##### Task input #####

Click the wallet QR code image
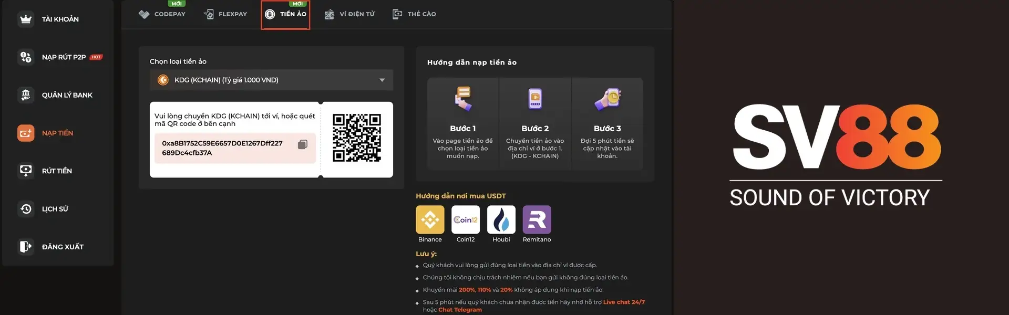The width and height of the screenshot is (1009, 315). pos(357,138)
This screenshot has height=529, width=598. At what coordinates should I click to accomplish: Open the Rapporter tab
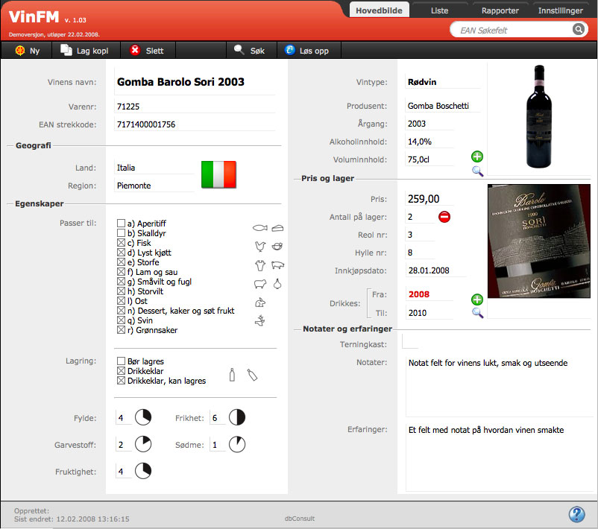pos(500,10)
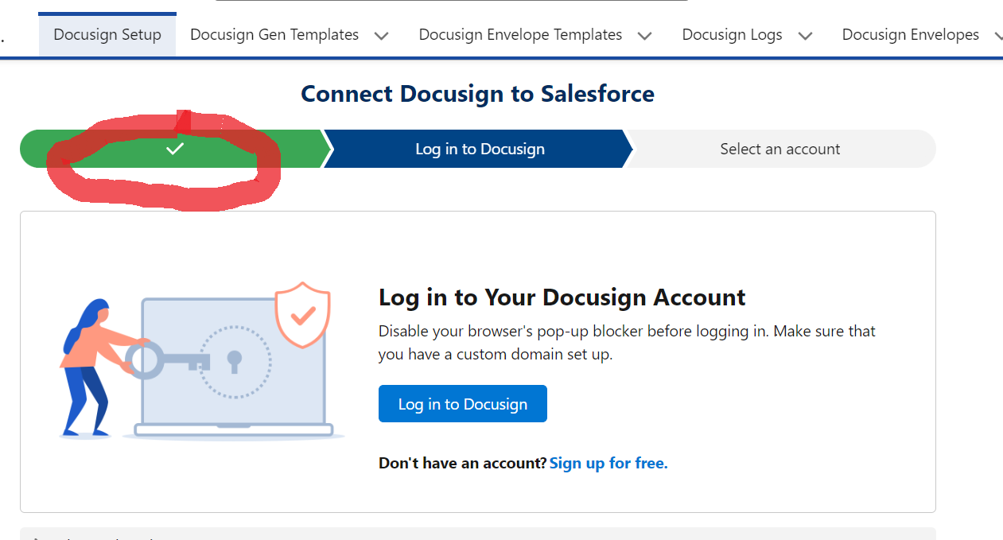Click the Select an account progress step

pos(779,148)
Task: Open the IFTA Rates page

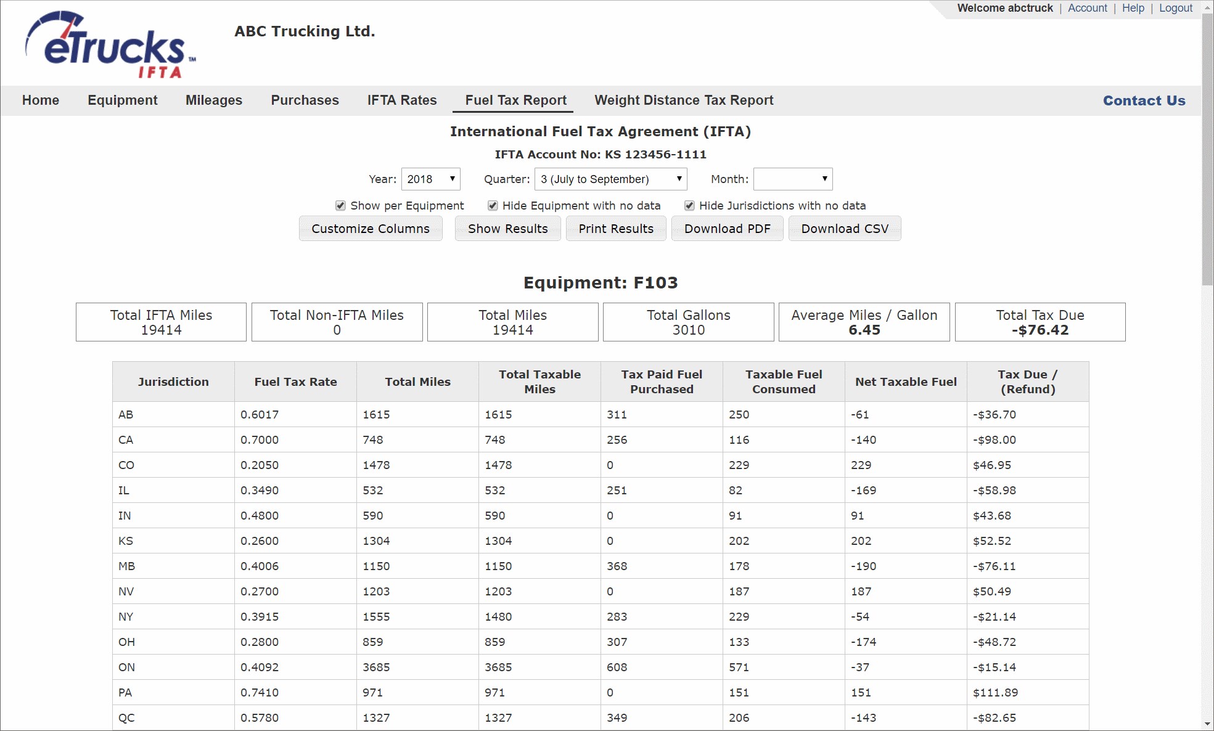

#####

▶ [Exercise objective]: Put every line of text in the listing above into a JSON list of strings, one string per line, skipping blank lines. Leave the pictures out.

▶ [Exercise answer]:
[
  "Click the wallet QR code image",
  "The width and height of the screenshot is (1009, 315). pos(357,138)",
  "This screenshot has height=529, width=598. At what coordinates should I click to accomplish: Open the Rapporter tab",
  "pos(500,10)",
  "Click the Select an account progress step",
  "pos(779,148)",
  "Task: Open the IFTA Rates page"
]